### Given task
Could you rewrite the part of the lines that opens with the line containing "Open the 关闭显示器" and closes with the one containing "(1095, 234)" as a numbered list, leaving out any blank lines?

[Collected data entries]
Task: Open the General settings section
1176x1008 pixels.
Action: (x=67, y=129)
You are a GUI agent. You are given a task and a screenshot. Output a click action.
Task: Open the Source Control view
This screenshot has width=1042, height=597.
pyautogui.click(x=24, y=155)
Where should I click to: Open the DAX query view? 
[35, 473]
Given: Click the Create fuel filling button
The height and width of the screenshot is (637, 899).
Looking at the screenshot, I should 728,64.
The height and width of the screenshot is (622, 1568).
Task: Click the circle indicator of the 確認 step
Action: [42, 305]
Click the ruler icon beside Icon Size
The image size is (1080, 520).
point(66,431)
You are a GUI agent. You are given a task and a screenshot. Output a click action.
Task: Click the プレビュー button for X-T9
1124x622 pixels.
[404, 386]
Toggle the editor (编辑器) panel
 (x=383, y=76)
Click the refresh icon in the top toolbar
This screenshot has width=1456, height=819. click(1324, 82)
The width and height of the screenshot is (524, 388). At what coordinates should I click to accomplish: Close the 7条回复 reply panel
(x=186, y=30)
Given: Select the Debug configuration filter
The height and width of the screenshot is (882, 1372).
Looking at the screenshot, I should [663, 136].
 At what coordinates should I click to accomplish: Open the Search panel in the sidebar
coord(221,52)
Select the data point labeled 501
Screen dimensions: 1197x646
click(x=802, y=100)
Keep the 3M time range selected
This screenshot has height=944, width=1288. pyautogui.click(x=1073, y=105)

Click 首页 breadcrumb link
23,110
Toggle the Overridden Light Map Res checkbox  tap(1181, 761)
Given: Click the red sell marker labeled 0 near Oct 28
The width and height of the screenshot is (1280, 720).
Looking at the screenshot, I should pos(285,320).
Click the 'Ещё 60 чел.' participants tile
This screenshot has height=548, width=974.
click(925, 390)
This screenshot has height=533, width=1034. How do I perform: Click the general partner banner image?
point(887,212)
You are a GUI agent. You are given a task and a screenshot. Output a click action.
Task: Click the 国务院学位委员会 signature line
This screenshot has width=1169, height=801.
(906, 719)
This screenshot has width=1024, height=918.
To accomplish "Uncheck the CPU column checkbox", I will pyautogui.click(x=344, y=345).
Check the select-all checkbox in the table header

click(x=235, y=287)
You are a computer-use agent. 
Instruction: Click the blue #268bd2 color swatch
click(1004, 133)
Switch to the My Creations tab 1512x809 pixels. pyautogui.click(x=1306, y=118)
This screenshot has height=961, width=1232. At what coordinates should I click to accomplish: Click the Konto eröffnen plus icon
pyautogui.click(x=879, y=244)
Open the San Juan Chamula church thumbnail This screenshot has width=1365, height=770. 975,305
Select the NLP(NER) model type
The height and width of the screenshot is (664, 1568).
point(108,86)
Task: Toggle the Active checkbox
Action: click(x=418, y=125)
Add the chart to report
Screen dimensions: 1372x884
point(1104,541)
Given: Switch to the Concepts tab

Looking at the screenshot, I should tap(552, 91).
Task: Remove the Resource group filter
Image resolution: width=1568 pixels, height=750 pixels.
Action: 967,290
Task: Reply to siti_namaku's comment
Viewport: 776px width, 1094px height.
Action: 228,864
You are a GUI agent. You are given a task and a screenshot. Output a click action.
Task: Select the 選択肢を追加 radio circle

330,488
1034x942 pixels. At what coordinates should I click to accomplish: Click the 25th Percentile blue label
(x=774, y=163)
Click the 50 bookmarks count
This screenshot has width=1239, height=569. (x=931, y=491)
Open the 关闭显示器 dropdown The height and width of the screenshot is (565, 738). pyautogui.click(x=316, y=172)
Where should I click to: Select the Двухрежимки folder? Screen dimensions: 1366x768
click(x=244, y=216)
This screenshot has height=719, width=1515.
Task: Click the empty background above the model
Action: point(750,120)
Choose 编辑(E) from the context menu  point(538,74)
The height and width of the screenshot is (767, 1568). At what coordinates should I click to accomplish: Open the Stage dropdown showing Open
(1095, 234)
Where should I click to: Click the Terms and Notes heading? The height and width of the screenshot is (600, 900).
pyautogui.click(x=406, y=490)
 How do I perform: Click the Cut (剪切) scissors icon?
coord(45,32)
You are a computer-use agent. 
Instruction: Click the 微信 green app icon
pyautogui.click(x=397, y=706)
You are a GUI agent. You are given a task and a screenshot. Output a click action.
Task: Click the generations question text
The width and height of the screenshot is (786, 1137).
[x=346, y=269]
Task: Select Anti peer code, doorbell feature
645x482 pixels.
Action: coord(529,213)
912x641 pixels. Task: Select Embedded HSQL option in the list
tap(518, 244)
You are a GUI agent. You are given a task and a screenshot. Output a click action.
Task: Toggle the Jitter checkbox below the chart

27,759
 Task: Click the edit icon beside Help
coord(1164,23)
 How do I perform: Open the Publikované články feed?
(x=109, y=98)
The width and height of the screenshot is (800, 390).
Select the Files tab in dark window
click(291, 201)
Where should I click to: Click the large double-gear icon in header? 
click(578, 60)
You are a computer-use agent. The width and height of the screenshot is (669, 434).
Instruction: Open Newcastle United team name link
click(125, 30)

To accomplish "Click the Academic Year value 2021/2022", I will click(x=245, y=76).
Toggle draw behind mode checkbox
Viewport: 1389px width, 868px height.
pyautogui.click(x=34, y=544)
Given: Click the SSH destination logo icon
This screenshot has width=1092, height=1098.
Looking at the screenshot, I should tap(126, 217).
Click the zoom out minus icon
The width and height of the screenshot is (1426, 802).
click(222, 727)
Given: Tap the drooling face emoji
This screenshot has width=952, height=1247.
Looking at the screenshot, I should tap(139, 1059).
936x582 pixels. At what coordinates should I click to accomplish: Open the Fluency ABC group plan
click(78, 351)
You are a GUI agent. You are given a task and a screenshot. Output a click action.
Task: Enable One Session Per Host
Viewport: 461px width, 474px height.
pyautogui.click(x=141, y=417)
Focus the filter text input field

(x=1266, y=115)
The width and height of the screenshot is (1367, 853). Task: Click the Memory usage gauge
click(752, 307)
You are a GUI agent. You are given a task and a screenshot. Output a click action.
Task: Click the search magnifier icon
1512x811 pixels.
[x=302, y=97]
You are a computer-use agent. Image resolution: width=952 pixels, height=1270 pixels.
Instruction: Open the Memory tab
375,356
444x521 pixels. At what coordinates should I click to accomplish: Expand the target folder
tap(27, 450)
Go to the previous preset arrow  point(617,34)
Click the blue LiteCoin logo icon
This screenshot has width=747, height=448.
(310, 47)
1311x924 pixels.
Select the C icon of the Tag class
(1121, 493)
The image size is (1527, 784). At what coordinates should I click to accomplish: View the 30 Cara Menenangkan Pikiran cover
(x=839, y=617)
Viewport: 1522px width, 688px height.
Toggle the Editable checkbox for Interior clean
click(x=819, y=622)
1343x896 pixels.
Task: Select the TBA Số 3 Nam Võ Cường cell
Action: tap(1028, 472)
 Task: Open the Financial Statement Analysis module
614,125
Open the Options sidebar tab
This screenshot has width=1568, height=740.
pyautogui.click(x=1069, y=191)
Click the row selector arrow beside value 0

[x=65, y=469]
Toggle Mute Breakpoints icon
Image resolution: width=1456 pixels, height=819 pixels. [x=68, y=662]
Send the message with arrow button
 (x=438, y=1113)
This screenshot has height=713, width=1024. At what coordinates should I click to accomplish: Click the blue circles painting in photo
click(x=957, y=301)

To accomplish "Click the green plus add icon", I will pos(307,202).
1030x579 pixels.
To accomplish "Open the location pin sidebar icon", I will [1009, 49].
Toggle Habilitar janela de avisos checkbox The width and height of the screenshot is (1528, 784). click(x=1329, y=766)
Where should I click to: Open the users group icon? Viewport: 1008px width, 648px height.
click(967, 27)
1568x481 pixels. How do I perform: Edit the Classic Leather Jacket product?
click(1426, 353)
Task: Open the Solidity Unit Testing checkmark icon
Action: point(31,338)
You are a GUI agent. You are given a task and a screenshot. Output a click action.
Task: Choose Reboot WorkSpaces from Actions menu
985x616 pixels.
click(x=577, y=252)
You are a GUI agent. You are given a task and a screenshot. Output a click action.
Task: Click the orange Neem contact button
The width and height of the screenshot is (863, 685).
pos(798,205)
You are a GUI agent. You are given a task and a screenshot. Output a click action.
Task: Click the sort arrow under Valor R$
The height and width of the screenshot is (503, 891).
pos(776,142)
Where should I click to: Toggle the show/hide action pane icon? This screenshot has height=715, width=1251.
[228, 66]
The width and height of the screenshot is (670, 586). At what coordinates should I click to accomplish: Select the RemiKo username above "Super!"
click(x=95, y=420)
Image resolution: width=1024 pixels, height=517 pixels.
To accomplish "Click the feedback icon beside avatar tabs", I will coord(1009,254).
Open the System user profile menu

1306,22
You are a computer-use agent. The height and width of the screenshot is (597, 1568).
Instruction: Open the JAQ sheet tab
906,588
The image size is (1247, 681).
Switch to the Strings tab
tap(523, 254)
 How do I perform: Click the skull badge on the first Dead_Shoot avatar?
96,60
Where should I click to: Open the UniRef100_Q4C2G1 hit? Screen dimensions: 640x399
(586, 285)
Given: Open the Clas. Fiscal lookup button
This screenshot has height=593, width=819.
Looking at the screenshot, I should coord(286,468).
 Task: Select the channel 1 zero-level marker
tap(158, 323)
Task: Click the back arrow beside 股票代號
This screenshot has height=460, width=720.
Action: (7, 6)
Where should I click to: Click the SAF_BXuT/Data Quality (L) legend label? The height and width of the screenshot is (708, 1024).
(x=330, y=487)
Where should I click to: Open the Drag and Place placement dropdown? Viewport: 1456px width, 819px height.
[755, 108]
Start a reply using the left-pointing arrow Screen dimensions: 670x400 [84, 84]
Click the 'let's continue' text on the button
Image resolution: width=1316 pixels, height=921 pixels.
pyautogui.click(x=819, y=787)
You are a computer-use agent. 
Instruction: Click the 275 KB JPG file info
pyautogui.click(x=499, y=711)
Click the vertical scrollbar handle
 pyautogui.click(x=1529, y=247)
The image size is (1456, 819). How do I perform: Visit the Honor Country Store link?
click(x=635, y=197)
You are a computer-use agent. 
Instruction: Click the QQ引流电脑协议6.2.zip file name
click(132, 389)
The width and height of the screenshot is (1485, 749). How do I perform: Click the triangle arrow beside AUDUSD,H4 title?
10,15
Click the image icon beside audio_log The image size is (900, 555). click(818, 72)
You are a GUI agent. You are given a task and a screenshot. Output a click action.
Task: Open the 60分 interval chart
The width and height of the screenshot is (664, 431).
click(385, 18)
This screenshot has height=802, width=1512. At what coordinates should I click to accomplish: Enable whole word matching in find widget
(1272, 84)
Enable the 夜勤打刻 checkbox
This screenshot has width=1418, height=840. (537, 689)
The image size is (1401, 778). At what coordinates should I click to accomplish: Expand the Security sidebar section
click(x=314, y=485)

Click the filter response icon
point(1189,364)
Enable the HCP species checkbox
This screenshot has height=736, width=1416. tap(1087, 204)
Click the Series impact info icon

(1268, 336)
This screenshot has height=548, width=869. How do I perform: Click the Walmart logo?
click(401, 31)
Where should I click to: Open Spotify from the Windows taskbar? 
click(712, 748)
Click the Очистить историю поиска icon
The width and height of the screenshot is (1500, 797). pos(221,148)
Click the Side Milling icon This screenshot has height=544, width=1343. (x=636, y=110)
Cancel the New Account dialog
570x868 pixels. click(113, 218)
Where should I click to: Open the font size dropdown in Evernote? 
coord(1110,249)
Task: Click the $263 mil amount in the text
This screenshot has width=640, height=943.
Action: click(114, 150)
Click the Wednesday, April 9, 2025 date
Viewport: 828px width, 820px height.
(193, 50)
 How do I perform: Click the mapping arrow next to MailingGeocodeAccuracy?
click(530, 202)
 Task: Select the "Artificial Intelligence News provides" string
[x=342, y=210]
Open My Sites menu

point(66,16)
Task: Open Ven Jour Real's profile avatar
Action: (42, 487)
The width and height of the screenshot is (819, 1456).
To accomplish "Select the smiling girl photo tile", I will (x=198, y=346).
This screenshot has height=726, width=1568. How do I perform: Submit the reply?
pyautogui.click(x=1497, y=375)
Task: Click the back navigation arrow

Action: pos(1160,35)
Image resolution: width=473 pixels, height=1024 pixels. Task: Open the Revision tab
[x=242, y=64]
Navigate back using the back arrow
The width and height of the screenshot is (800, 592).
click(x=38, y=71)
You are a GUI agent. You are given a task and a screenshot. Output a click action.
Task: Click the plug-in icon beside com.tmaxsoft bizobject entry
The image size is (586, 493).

### Exercise output
1. Open the 关闭显示器 dropdown The height and width of the screenshot is (565, 738). pyautogui.click(x=316, y=172)
2. Where should I click to: Select the Двухрежимки folder? Screen dimensions: 1366x768
3. click(x=244, y=216)
4. This screenshot has height=719, width=1515.
5. Task: Click the empty background above the model
6. Action: point(750,120)
7. Choose 编辑(E) from the context menu  point(538,74)
8. The height and width of the screenshot is (767, 1568). At what coordinates should I click to accomplish: Open the Stage dropdown showing Open
9. (1095, 234)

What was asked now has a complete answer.